Peptik Ülser Nedir, Nasıl Tespit Edilir?

Ülser, Duedenal (halk arasında oniki parmak bağırsağı) ve midede Helicobacter Pylori bakterisi, Non-Sterodial Antienflamatuar ilaçların (aspirin ve türevleri ile antiromatizmal ilaçlar) kullanımı ile çeşitli kortizonlu ilaçlar, genetik yatkınlık, stres, aşırı çay ve kahve tüketimi ve çevre kirliliği, çeşitli kimyasallara maruz kalma genel sağlığı olumsuz etkileyebilecek koşullar sebebiyle oluşan yaralara verilen isimdir. Künt ve sivri uçlu cisim yaralanmaları da ülser oluşumuna sebep olabilir.

Peptik ülser daha çok 60 yaş üstü bireylerde görülürken, kadınlarda görülme ihtimali erkeklerden daha fazladır.

Ülser Nasıl Oluşur?

Yaralar, insan nüfusunun %50-80’inin sürekli olarak enfekte olduğu Helibacter Pylori’nin, mide içerisindeki üreaz aktivitesi neticesinde oluşur.

Üreaz, asıl olarak bakterinin, mide içerisindeki üreyi hidrolize edip NH3 (amonyak) ve CO2 (karbondioksit) üretmesinin ardından, amonyağın H2O (su) ile etkileşime girmesiyle H (Hidrojen) ortaya çıkartması ve kendi etrafında alkalileştirmesidir.

Bu aşamada ortaya OH (Hidroksit) iyonları da çıkar. Helibacter Pylori bu şekilde etrafında PH’ı daha yüksek bir ortam yaratarak kendisini mide asidinin korosif etkisinden korur ve hayatta kalır.

Bakteri ürettiği Adezin proteini ile mide epiteline yapışır ve spiral şekli, sahip olduğu flajeller ve Proteaz enzimlerinin yardımıyla kendisini mukozaya sabitler.

Bakteri etrafındaki OH iyonları bazal özellikler gösterdiklerinden dolayı, asidik bir ortama sahip midenin yüzey epiteline zarar vermeye başlar.

Helibacter Pylori ilk olarak mukus doku ile epitel hücrelerin arasında kolonize olmaya başlar ve burada inflamasyona yol açarak ülser oluşumunu başlatır.

Bu aşamada kişi gastrit semptomları göstermeye başlayabilir.
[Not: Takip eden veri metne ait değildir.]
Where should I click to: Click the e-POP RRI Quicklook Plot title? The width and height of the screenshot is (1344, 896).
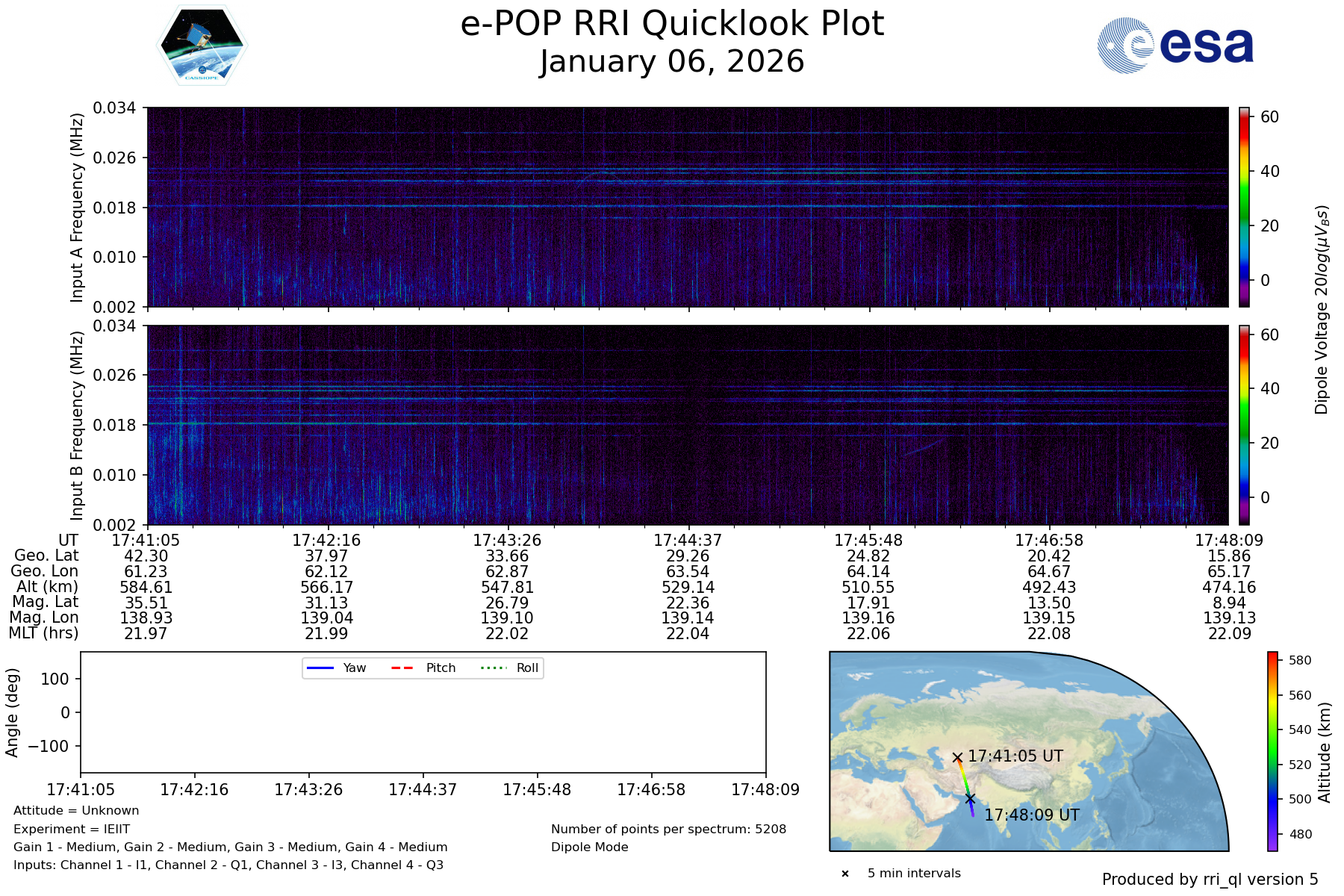click(x=672, y=24)
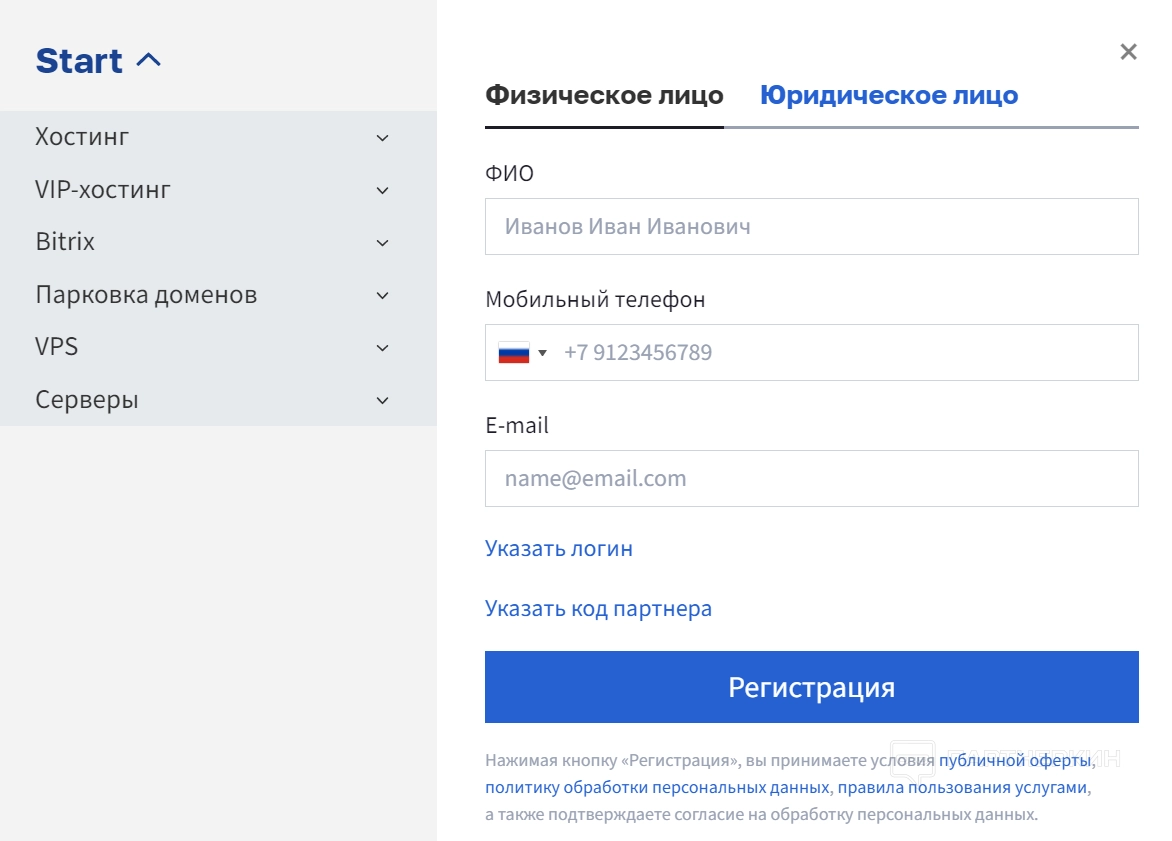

Günümüzde rahatsızlığın bu noktadan sonra Duodenal, Peptik (Gastrik) ülsere dönüşmesi veya mide kanserine yol açması genetik ve çevresel faktörlerle açıklanmaya çalışılmaktadır. Konu ile ilgili araştırmalar devam etmektedir.

Ülser Tedavi Edilmediğinde Ne Gibi Sağlık Sorunlarına Yol Açar?

Ülser rahatsızlıkları üst sindirim kanamalarının en önemli nedenidir. Ülser rahatsızlıklarının erken teşhis edilip tedavi edilmemesi çok ciddi sağlık sorunlarına yol açabilmektedir.

Ülser rahatsızlıklarının en belirgin belirtileri batın (karın) bölgesinin üst kısmında yanma ve sızlama şeklinde ağrılardır.

Ağrılar genellikle yemek aralarında yoğunlaşsa da gece gelen nöbetler uykudan uyandırabilir. Bulantı, kusma ve iştahsızlık gibi tipik belirtileri her hasta göstermez.

Bu belirtileri gösteren hastalarda ağrı sırasında kusmak ağrıyı azaltır. Bu ağrıların ilkbahar ve sonbahar mevsimlerinde yoğunlaştığı gözlenmiştir. Ülser, farklı şekillerde ilerleyebilen bir hastalıktır.

Bunlardan ilki Perferaston olup, ülseri midenin veya Duedenal’in bütün katmanlarının delinmesine yol açarak, organ içindeki mide asidinin veya pepsin sıvısının (on iki parmak bağırsağında bulunan sıvının) karın boşluğuna sızmasıdır.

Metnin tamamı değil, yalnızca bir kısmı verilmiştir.